As an HIV specialist nurse working in South Africa and Ghana, Marcus McGilvray knew how football could inspire and educate young people.
But through Premier Skills he has been given the tools to promote how the game can be used to inform about HIV in those countries.
The 48-year-old from South Wales spends much of his time based in Edendale, in the South African province of KwaZulu-Natal.
"About 46% of that population is HIV positive," says Marcus. "With my football curriculum, we're using the outlying schools to engage young people and encourage them to come through to the health academy.
"We say to the kids 'if you were playing for a big club like Manchester United or Chelsea, off the pitch they have doctors or physios, and that's what this place is for you.'"
By his own admission, Marcus felt better qualified to take a hands-on role with the medical aspect of the operation rather than the footballing side, which he has largely left to staff coaches.
But this year, Marcus went to Durban, South Africa, for a week-long Premier Skills course, run in partnership with the British Council, which trains coaches and referees around the world.
"Health is my speciality. I didn’t know much about coaching and I didn't know an awful lot about football, although I use it,” he says.
"I thought it would help me know how well my coaches are doing when I’m working with them day to day, and they would probably appreciate it if I went and showed I was interested in their learning.
"I was nervous and excited beforehand. I was worried about my fitness levels and being totally out of my comfort zone. I had been thinking what excuse I could use to get out of it!"
Despite his early concerns, Marcus soon settled into the course as he and his fellow trainees learnt about how to make coaching sessions fun and engaging.
"It's really well thought-out, it's really well structured," he says.
"From the very basics of the warm-up exercises to the actual coaching drills, when we used those with a group of kids who came in on the last day, you could see how well they worked."

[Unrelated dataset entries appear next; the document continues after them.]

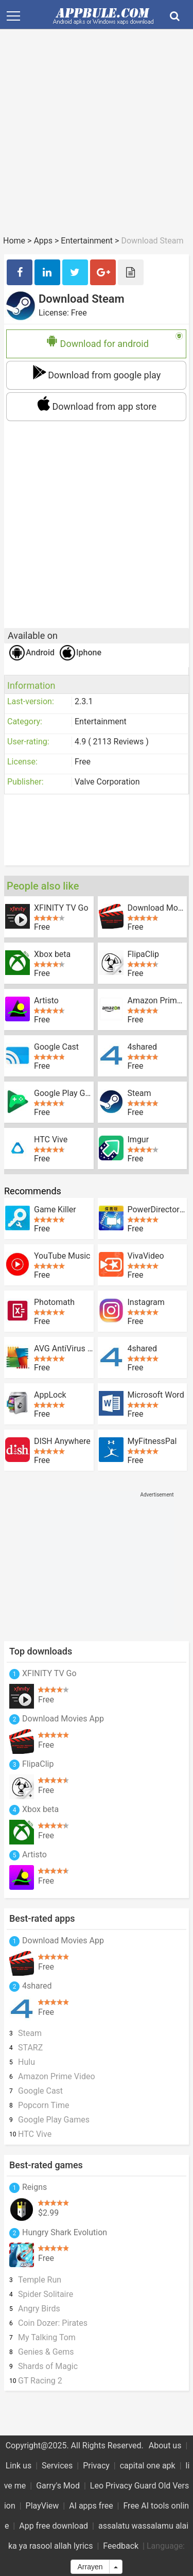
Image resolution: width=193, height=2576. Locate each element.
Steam (139, 1093)
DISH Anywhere (62, 1441)
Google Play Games (64, 1093)
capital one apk (148, 2465)
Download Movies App (157, 908)
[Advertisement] (96, 136)
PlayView (42, 2506)
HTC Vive (50, 1140)
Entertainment (87, 241)
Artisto (46, 1001)
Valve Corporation (107, 782)
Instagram (146, 1302)
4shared (142, 1047)
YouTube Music (62, 1256)
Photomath (54, 1302)
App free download (53, 2526)
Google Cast (56, 1047)
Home (14, 241)
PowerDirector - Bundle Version (157, 1210)
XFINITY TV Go (61, 908)
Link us (19, 2465)
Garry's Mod (58, 2486)
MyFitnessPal (152, 1441)
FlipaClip (144, 954)
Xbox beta (52, 954)
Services (57, 2465)
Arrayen (89, 2567)
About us (165, 2445)
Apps (42, 241)
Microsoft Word (156, 1395)
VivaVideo (146, 1256)
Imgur (138, 1140)
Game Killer (55, 1210)
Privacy (96, 2465)
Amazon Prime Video (157, 1001)
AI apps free (91, 2506)
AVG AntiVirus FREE (64, 1349)
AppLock (50, 1395)
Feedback (120, 2546)
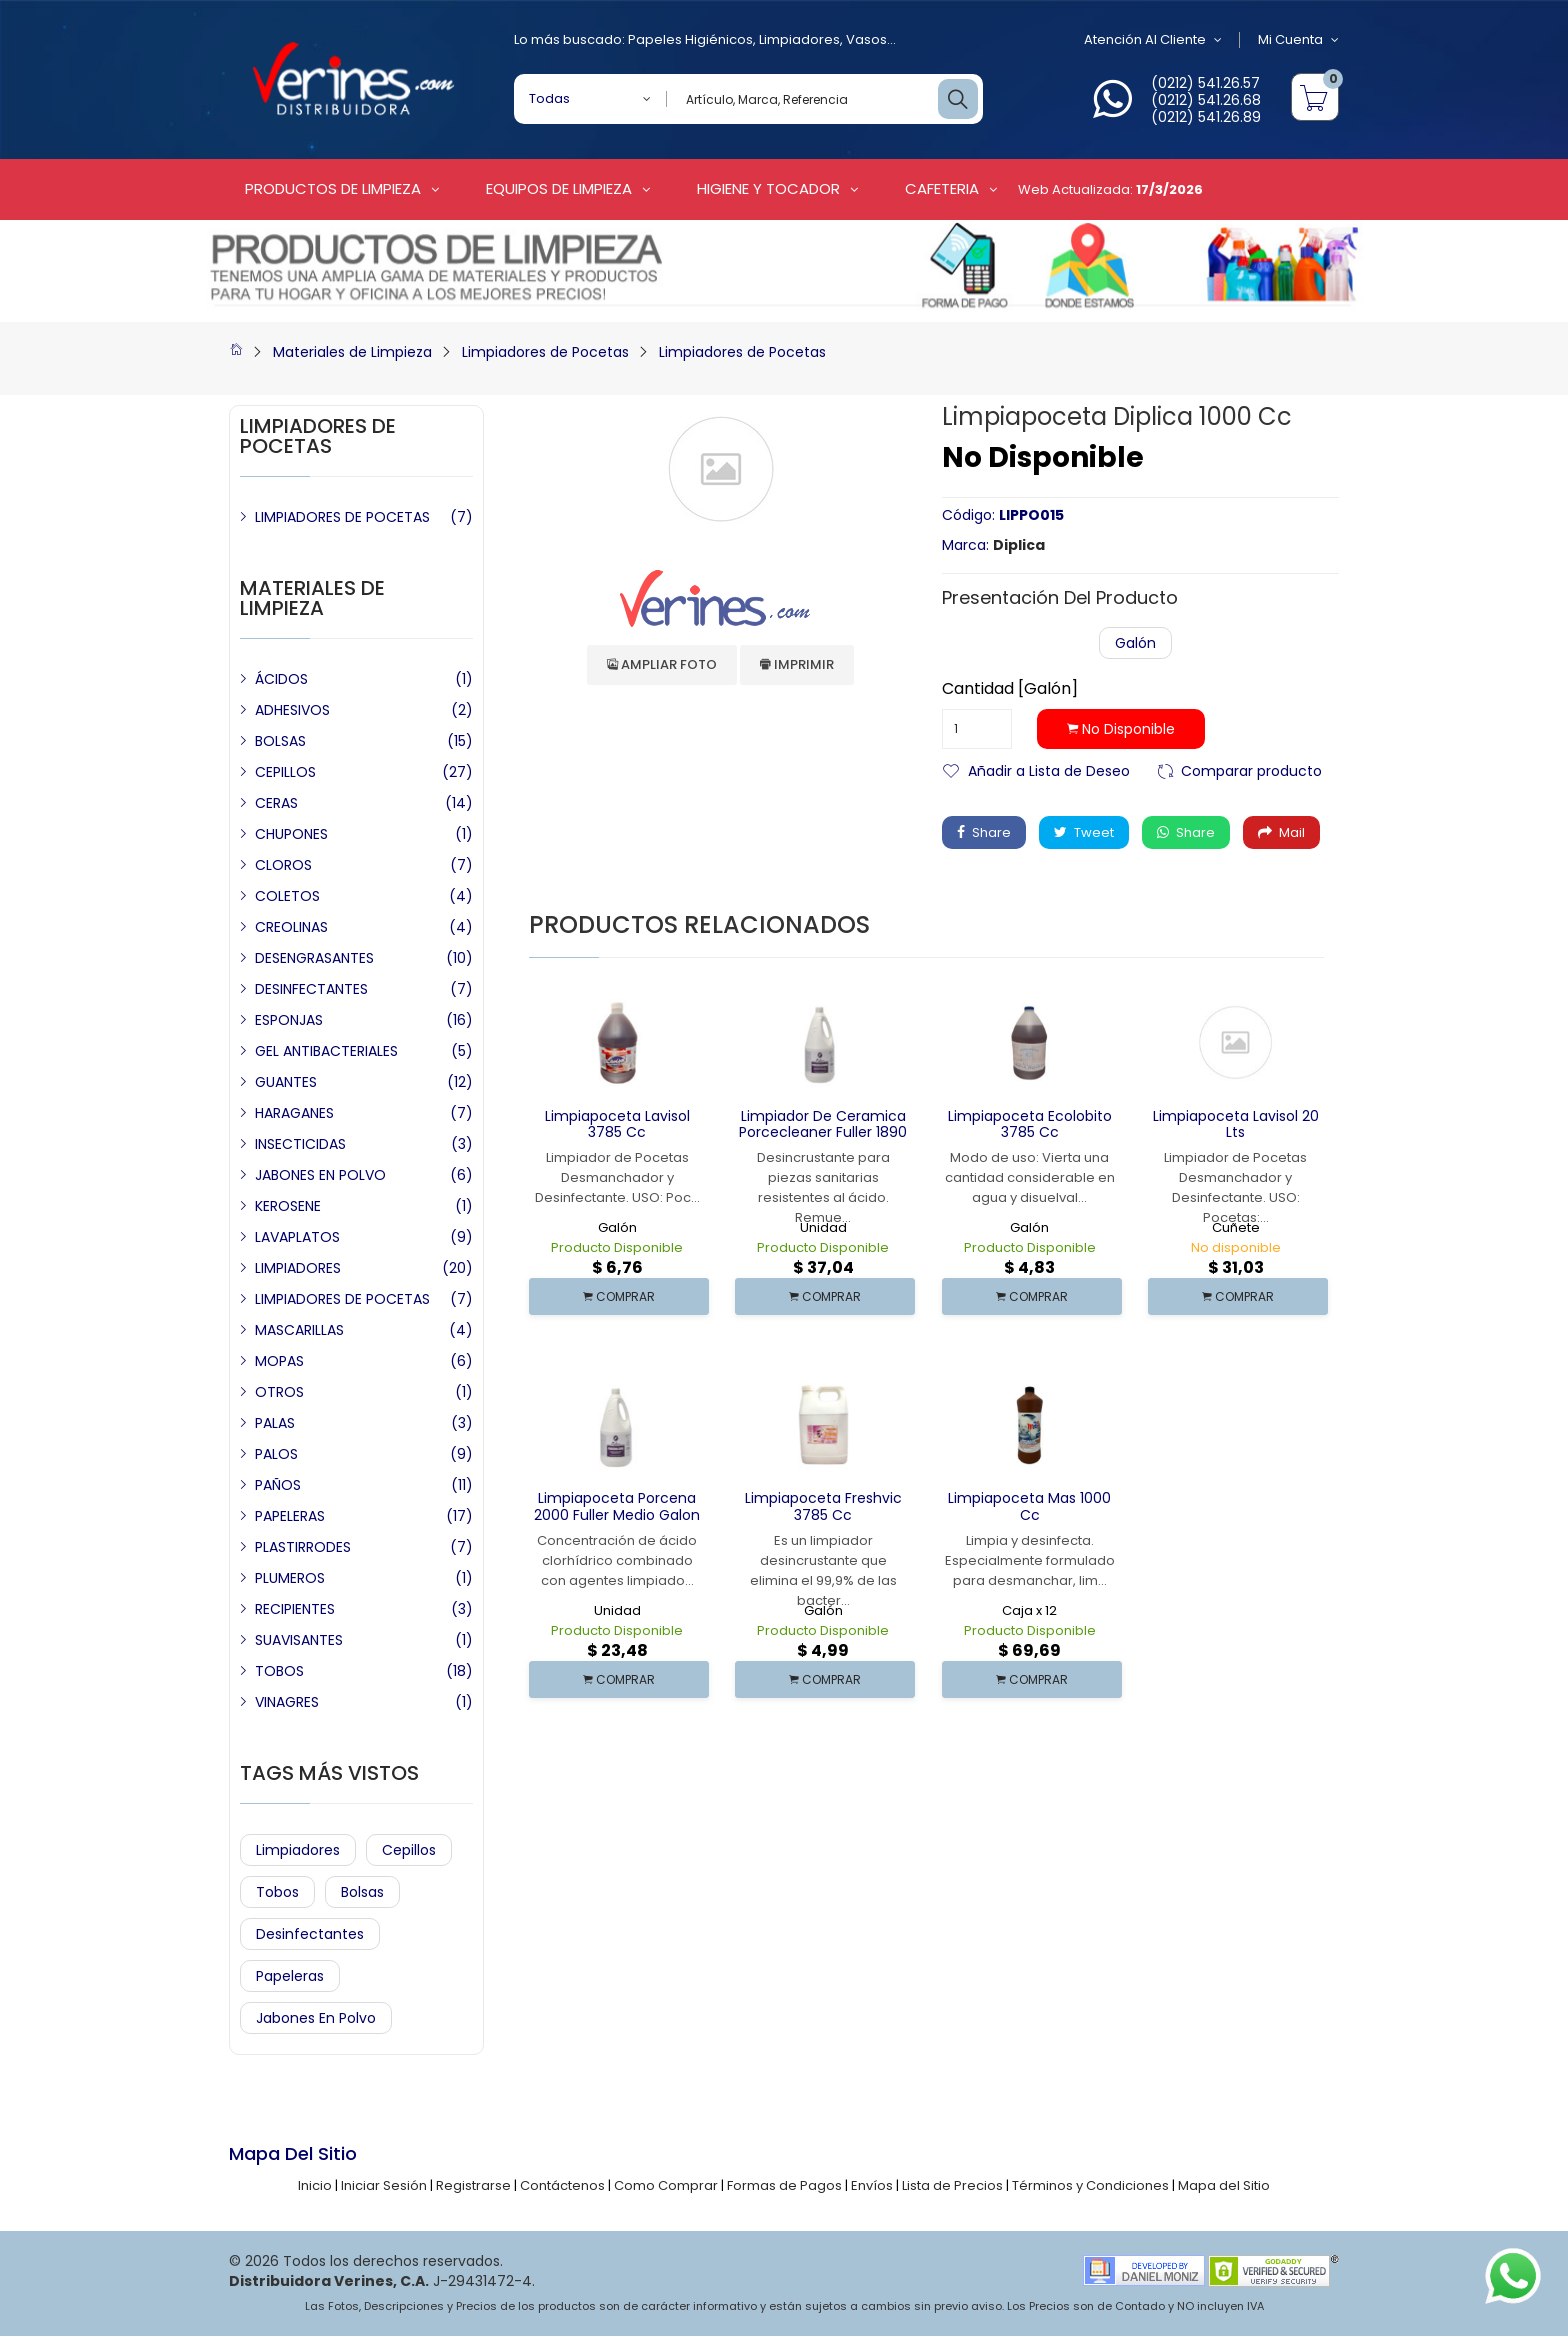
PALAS (275, 1423)
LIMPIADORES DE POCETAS (342, 517)
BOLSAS (280, 741)
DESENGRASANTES (314, 958)
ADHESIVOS (292, 710)
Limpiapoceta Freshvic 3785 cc (823, 1506)
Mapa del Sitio (1224, 2185)
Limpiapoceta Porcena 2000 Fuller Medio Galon (617, 1506)
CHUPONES (291, 834)
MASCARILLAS (299, 1330)
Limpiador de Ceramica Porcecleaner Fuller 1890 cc (823, 1133)
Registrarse (473, 2185)
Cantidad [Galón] (1010, 689)
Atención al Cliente (1153, 40)
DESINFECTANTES (311, 989)
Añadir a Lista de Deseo (1049, 769)
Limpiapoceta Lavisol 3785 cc (617, 1124)
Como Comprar (666, 2185)
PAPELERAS (290, 1516)
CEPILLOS (285, 772)
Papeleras (290, 1976)
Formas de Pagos (784, 2185)
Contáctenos (562, 2185)
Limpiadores (799, 39)
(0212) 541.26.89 (1206, 117)
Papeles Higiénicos (690, 39)
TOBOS (279, 1671)
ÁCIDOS (281, 679)
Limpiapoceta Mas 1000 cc (1029, 1506)
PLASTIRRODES (303, 1547)
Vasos (866, 39)
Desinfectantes (310, 1934)
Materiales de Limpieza (352, 352)
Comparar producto (1251, 769)
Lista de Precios (952, 2185)
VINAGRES (287, 1702)
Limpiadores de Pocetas (545, 352)
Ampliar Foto (662, 664)
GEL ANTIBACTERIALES (326, 1051)
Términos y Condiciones (1090, 2185)
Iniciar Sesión (384, 2185)
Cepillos (409, 1850)
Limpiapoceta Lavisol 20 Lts (1236, 1124)
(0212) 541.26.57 (1205, 83)
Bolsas (362, 1892)
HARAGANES (294, 1113)
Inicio (315, 2185)
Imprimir (797, 664)
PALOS (276, 1454)
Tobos (277, 1892)
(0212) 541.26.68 (1206, 100)
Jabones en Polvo (316, 2018)
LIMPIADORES (298, 1268)
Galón (1135, 643)
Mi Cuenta (1298, 40)
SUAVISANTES (299, 1640)
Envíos (872, 2185)
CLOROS (283, 865)
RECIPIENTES (295, 1609)
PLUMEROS (290, 1578)
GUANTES (286, 1082)
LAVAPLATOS (297, 1237)
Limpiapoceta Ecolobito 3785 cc (1030, 1124)
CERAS (276, 803)
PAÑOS (278, 1485)
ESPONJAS (289, 1020)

After a hard week, Marcus gained a South African Football Association D Licence qualification.
"I was absolutely thrilled, it meant a lot to me," he says. "I smoke and I thought I was going to collapse at some point during the week. So to not just get through it but really enjoy it, it was probably one of the nicest work weeks I've had."
Marcus is now applying the skills he learnt to his work in Edendale and Ghana and is using it, not just for himself, but to help and educate other coaches working on his programme.
"Now I have the confidence to do some of the football coaching," he says. "I can offer the whole package, whereas before I would have always shied away from the football part.
"I'd think that I needed to walk in and be able to do kick-ups but it’s not about that. It's about knowing how to manage a group of young people with whatever equipment you've got.
"I've got the teaching manuals and I am now coaching my coaches in Ghana, they are so excited about it. We have only recently started our work there and having this new knowledge and information has saved so much time and effort."